SHORT EXERCISE
Switch "Screen dimensions" to "Display size" in the lines from the one with "Click the kitchen sink" through the end of the lines, and give those lines again with nothing else changed.

[Target pointing data]
|---|

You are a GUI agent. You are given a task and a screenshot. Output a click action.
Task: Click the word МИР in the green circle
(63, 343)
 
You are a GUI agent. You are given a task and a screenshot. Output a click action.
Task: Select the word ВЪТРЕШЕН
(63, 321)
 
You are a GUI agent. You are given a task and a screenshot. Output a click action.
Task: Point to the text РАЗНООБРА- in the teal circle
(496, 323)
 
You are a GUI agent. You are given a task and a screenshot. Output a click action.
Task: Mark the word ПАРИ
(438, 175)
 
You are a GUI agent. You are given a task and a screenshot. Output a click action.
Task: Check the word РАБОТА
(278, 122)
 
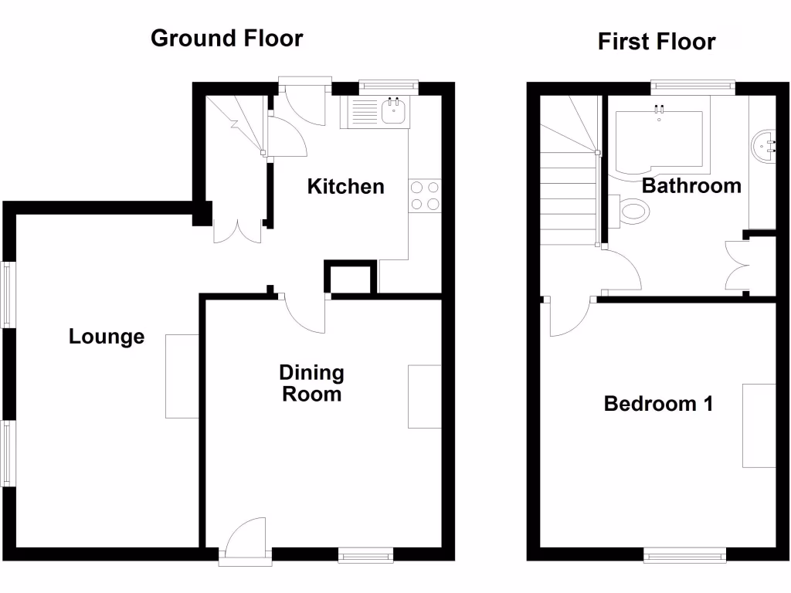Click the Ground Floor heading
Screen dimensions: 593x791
[226, 38]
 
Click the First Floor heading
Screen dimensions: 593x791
[656, 41]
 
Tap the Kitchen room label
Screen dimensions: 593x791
[345, 186]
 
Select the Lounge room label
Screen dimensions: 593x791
[107, 337]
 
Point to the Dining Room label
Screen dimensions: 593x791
[311, 383]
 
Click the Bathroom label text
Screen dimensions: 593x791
[691, 186]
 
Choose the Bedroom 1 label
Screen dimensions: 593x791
[658, 403]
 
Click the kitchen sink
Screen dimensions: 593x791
[395, 112]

|---|

CORRECT OUTPUT
Click the kitchen sink
Display size: 593x791
[395, 112]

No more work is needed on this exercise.